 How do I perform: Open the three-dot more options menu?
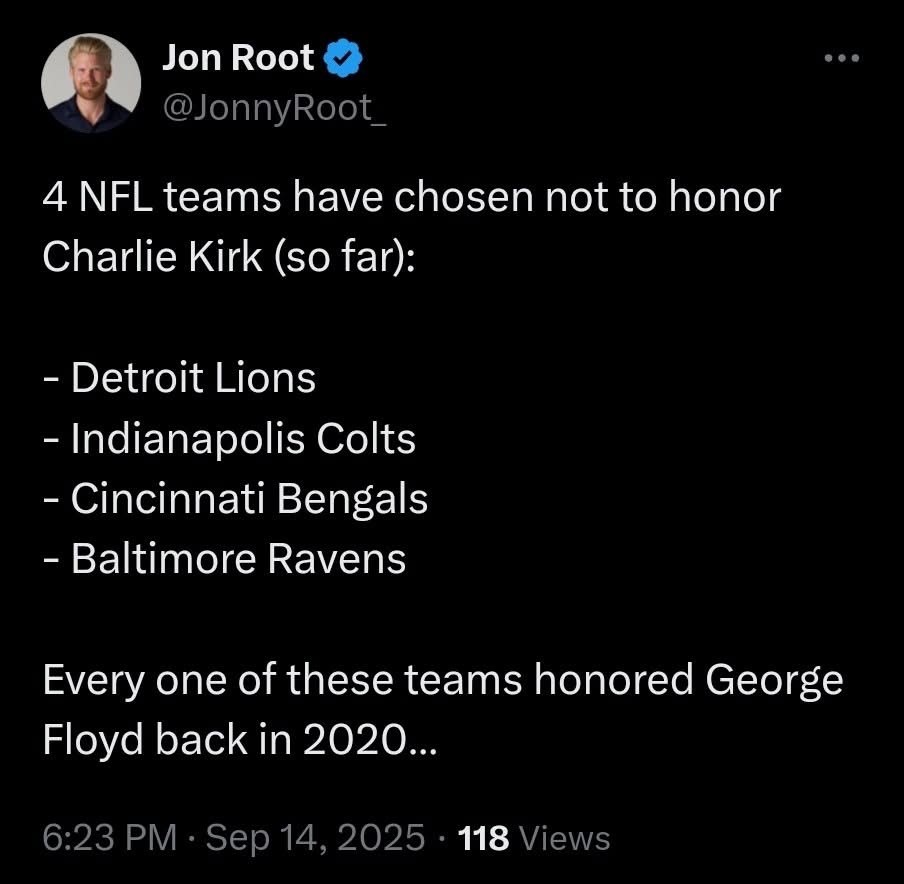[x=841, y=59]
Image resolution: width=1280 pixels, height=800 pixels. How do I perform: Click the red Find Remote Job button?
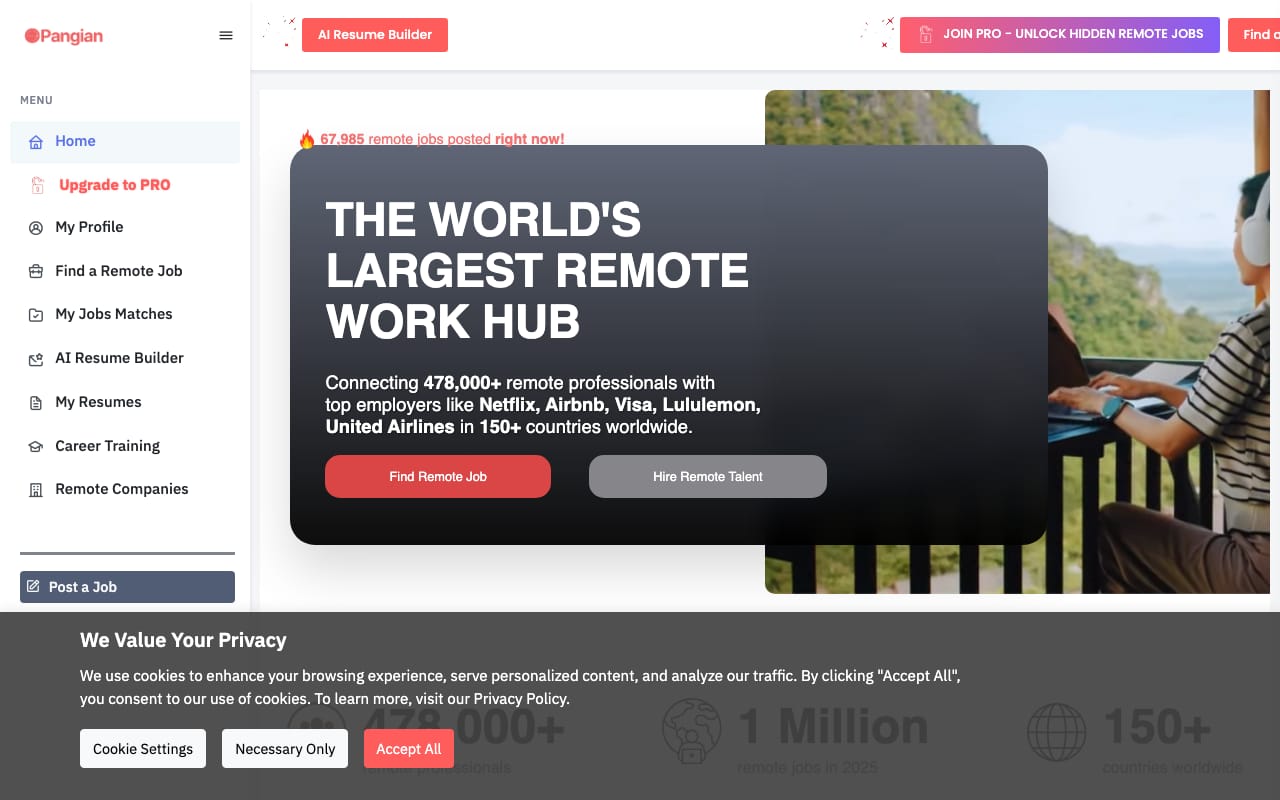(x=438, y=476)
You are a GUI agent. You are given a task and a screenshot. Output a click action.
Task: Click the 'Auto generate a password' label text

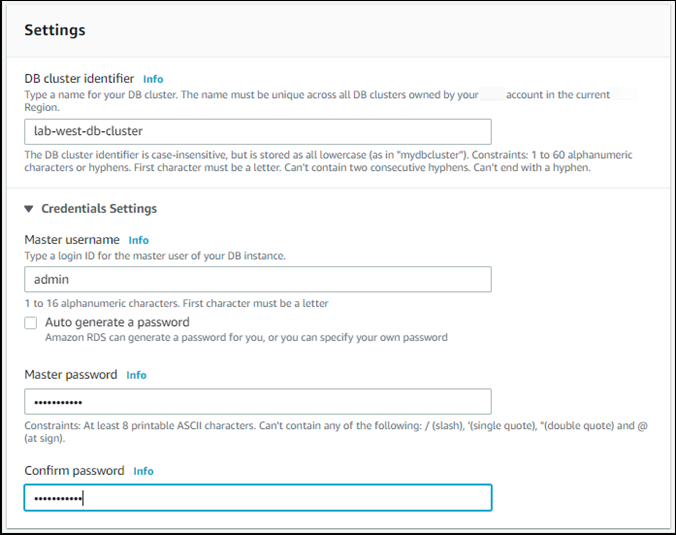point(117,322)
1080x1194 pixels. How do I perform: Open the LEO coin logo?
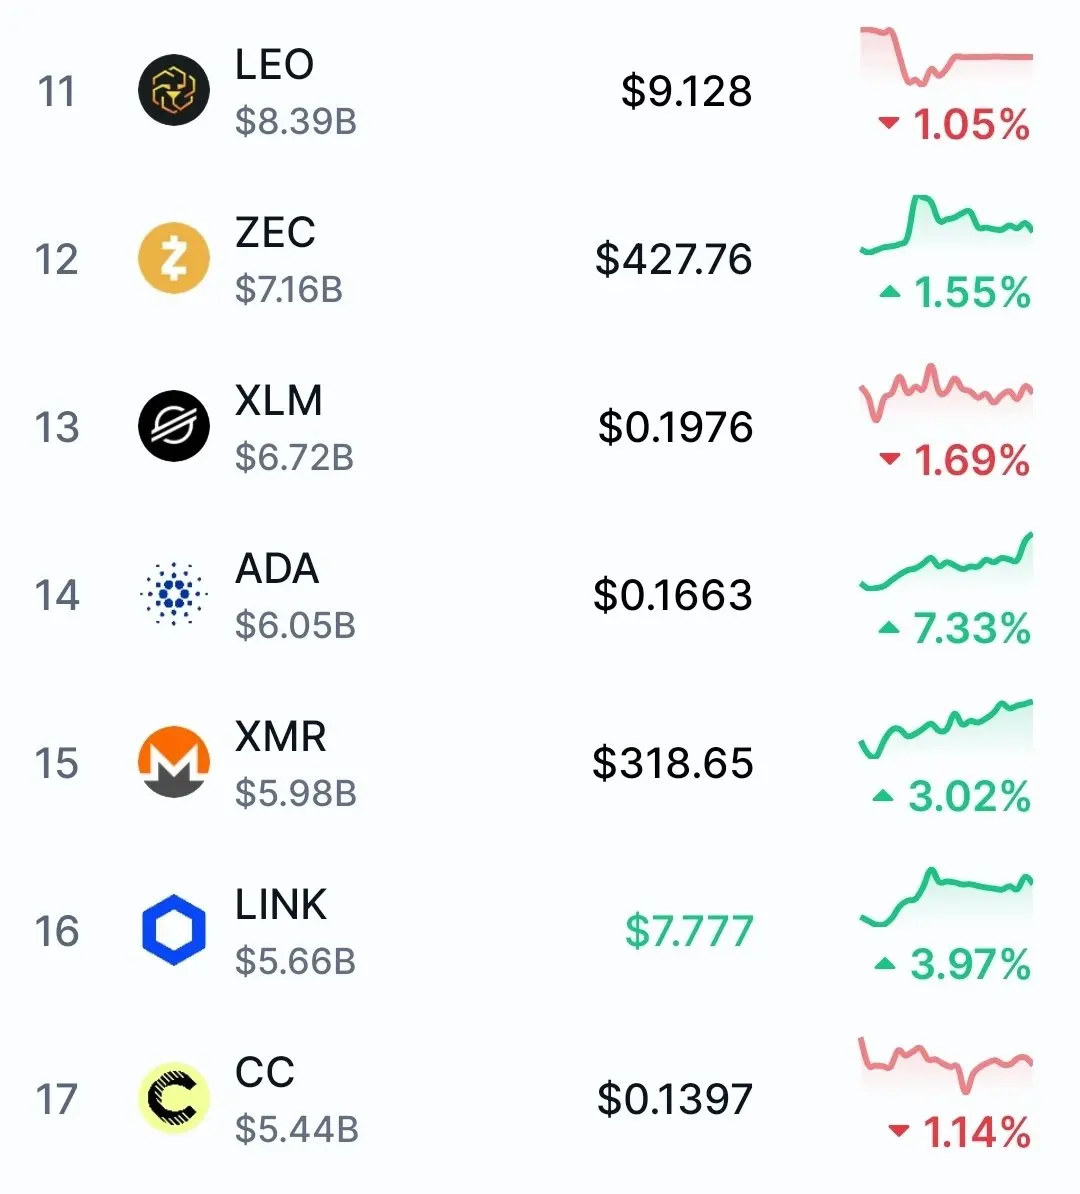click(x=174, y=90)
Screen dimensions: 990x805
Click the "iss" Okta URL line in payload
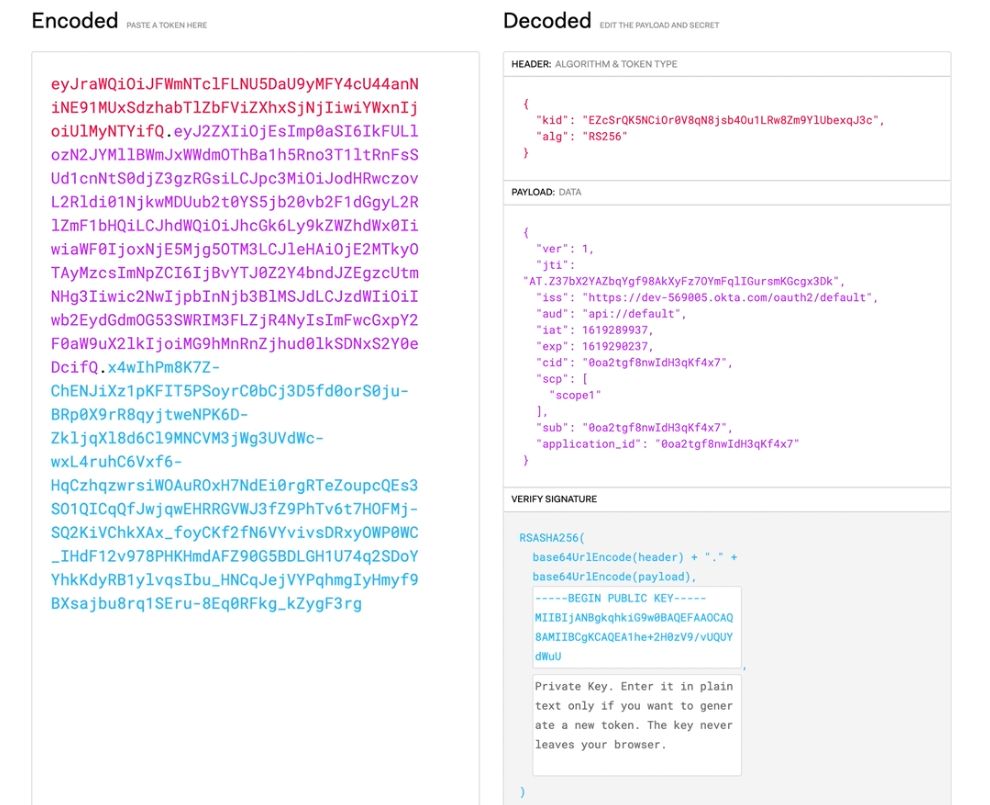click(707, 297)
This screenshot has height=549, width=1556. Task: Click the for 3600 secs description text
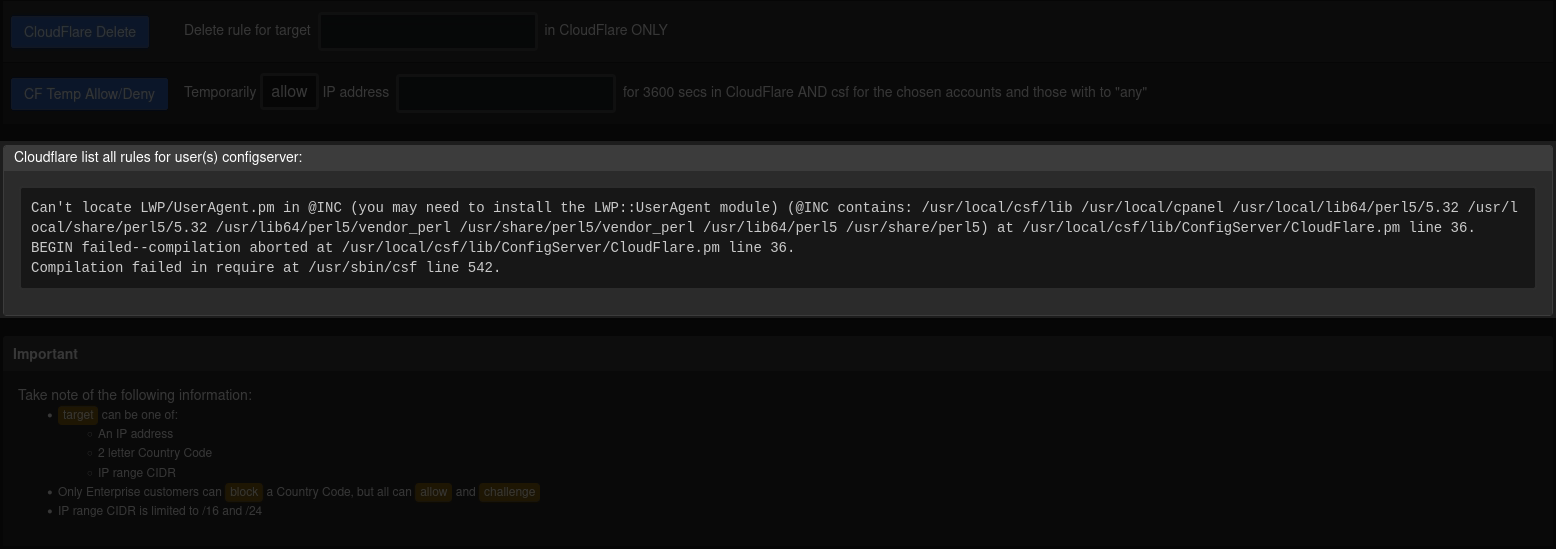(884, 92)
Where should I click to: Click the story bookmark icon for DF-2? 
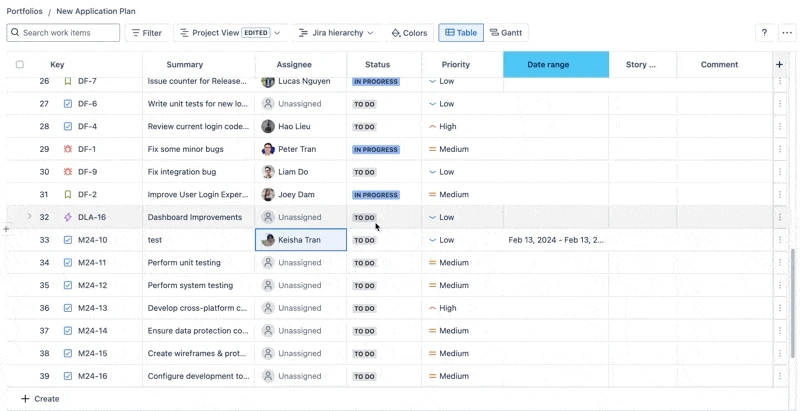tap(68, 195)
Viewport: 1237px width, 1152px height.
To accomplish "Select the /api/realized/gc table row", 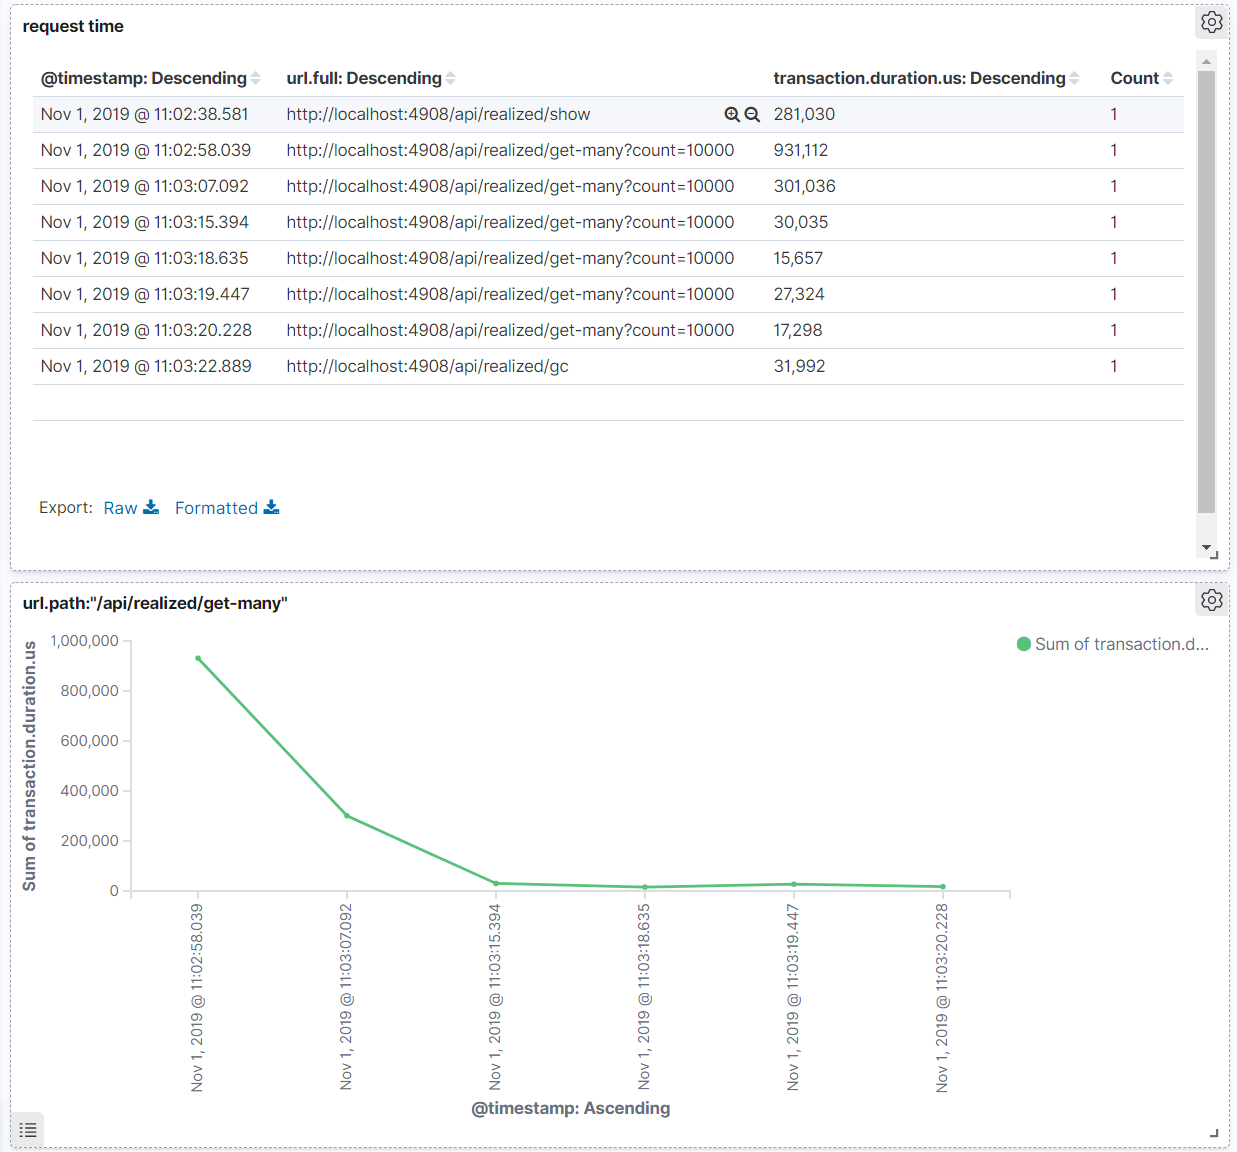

════════════════

## WHAT YOU HAVE TO DO
Begin at the line containing "Where should I" and copy every line through the end of the data above exactly, omitting the pictures.

## SOLUTION
Where should I click to: Click the story bookmark icon for DF-2? 
tap(68, 195)
Viewport: 1237px width, 1152px height.
To accomplish "Select the /api/realized/gc table row", 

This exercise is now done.